Your task ->
This task calls for copying every line in the data below that contains the word "computer".

Stored data entries
###

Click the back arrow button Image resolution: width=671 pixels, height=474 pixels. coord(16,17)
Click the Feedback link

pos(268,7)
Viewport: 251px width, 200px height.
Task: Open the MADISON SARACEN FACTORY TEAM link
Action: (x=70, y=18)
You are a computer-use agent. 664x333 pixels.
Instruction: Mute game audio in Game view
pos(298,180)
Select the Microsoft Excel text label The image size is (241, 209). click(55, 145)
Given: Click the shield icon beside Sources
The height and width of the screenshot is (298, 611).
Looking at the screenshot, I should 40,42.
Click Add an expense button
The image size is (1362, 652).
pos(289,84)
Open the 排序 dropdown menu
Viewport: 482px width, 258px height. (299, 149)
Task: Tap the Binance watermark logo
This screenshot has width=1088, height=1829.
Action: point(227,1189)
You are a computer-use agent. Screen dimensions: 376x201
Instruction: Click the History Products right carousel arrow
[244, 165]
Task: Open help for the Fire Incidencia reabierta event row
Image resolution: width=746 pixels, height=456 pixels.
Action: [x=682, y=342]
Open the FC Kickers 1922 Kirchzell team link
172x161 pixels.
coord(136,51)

###

Result for this exercise ->
You are a computer-use agent. 664x333 pixels.
You are a computer-use agent. Screen dimensions: 376x201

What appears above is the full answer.